▶ [DATA]
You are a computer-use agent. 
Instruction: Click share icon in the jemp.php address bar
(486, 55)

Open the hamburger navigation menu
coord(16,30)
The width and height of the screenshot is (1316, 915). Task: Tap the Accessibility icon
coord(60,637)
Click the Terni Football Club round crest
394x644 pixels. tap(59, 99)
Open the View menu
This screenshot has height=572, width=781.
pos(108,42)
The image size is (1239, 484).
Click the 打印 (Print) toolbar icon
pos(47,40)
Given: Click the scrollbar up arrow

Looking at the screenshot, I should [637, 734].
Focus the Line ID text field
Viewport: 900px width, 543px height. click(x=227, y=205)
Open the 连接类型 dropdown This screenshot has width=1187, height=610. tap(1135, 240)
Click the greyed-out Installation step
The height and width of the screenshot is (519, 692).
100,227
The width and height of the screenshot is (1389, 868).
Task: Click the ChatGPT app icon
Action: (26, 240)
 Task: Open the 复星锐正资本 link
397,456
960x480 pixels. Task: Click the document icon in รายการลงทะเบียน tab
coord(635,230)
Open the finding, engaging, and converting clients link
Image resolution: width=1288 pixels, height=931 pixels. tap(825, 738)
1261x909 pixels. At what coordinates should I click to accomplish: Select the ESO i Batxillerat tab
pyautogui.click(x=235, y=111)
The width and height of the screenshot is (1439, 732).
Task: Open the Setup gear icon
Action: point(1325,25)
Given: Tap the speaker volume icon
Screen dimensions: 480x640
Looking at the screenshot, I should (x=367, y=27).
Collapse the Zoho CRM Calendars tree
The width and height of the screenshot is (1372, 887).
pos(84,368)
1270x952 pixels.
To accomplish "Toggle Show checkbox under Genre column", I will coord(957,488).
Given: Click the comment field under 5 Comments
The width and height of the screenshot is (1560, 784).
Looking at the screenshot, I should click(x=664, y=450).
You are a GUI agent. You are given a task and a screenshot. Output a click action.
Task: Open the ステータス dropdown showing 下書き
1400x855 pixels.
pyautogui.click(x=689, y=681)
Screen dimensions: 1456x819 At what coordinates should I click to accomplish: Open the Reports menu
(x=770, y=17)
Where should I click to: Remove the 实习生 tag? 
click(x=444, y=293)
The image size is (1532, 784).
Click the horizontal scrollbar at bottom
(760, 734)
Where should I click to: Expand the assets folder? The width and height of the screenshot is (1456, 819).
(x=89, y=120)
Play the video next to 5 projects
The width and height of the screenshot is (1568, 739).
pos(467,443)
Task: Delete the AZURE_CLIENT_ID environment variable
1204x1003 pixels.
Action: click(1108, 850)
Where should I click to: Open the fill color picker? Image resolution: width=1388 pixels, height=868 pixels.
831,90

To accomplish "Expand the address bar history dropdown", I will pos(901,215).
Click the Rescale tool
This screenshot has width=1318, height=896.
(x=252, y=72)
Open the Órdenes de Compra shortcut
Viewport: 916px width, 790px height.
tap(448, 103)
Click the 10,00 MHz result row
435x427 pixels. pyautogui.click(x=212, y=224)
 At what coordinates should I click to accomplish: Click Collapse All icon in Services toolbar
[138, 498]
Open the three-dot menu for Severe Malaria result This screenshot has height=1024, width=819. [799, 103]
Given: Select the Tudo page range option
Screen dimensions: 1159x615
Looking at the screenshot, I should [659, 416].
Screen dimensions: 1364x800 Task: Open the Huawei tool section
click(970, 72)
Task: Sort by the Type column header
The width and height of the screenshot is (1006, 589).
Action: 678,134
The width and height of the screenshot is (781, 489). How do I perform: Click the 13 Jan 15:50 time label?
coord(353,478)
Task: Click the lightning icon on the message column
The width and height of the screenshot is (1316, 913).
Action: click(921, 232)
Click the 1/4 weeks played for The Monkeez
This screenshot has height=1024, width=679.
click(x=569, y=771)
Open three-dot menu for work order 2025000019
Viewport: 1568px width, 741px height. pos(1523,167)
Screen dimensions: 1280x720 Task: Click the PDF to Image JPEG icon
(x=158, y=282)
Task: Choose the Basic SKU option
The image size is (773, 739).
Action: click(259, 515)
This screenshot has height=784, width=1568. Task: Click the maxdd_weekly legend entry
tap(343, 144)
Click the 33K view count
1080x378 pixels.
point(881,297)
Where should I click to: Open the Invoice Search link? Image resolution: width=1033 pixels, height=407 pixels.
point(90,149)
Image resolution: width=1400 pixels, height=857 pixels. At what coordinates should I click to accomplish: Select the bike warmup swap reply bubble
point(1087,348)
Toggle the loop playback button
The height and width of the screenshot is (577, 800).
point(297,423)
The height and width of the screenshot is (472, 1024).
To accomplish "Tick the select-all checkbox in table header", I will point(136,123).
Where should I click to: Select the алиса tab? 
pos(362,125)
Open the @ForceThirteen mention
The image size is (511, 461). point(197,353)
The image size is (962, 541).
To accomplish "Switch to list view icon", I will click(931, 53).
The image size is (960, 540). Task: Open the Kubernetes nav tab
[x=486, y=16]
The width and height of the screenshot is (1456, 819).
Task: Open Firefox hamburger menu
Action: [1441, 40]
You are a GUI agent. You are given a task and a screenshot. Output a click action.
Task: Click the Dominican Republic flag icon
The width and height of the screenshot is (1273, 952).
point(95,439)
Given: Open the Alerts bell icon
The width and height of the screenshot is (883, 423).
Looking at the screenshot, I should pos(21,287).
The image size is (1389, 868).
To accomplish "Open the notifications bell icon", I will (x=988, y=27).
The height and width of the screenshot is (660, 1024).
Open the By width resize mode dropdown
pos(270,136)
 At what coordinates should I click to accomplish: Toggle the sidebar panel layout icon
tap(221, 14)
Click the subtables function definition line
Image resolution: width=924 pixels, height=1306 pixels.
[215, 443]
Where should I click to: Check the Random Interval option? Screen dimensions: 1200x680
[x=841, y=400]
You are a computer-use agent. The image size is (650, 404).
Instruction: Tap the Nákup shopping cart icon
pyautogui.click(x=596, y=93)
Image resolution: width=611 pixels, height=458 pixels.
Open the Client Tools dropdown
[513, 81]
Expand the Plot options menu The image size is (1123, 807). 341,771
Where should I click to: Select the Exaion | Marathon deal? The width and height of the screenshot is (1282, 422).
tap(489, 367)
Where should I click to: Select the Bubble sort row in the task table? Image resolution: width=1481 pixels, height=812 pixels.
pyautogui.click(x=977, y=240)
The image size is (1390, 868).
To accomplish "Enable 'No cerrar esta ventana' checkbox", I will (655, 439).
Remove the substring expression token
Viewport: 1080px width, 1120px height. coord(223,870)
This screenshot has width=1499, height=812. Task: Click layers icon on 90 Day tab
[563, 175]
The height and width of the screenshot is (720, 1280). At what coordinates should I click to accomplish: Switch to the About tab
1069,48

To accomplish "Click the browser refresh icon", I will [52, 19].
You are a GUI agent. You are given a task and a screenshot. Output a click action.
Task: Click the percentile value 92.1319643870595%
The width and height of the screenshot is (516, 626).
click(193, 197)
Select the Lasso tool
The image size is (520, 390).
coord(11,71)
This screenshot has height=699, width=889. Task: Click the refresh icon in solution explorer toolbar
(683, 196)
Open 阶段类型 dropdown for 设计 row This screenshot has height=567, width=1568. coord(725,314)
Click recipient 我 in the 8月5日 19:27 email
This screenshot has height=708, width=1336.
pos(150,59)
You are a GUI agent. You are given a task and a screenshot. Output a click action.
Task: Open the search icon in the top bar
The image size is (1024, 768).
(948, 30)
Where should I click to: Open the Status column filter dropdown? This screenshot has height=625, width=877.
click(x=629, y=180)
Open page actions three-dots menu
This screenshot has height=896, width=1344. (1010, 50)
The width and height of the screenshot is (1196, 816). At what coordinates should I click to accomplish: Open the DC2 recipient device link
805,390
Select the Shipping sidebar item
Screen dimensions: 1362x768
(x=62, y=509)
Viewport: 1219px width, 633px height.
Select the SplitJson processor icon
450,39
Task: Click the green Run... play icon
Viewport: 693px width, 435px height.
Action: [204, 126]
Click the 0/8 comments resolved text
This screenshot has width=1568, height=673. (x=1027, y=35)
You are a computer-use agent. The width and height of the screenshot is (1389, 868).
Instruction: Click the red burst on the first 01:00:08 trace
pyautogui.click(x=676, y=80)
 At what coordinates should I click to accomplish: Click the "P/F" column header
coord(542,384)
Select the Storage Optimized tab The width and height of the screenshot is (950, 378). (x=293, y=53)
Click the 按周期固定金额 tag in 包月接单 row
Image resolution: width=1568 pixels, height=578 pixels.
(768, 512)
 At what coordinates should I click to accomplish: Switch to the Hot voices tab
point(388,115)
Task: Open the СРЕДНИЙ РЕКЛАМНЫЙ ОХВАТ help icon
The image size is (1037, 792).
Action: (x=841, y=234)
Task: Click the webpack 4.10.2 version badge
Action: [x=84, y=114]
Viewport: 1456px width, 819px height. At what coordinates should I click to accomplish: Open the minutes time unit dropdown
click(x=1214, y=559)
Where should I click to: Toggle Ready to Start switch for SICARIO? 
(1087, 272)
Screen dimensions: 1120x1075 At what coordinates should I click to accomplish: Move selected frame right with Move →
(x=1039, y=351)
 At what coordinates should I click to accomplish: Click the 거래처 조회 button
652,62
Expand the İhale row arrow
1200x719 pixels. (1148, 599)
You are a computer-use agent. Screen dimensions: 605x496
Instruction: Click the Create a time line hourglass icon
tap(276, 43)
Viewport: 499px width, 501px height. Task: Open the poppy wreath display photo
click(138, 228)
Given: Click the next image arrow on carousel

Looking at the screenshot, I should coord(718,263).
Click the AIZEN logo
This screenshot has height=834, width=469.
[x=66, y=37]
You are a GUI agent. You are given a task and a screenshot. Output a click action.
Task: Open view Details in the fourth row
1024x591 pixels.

▶ [TASK DETAILS] Pull out every line above that contains the word "button", and copy each one in full.

▶ [FULL ANSWER]
Toggle the loop playback button
 At what coordinates should I click to accomplish: Click the 거래처 조회 button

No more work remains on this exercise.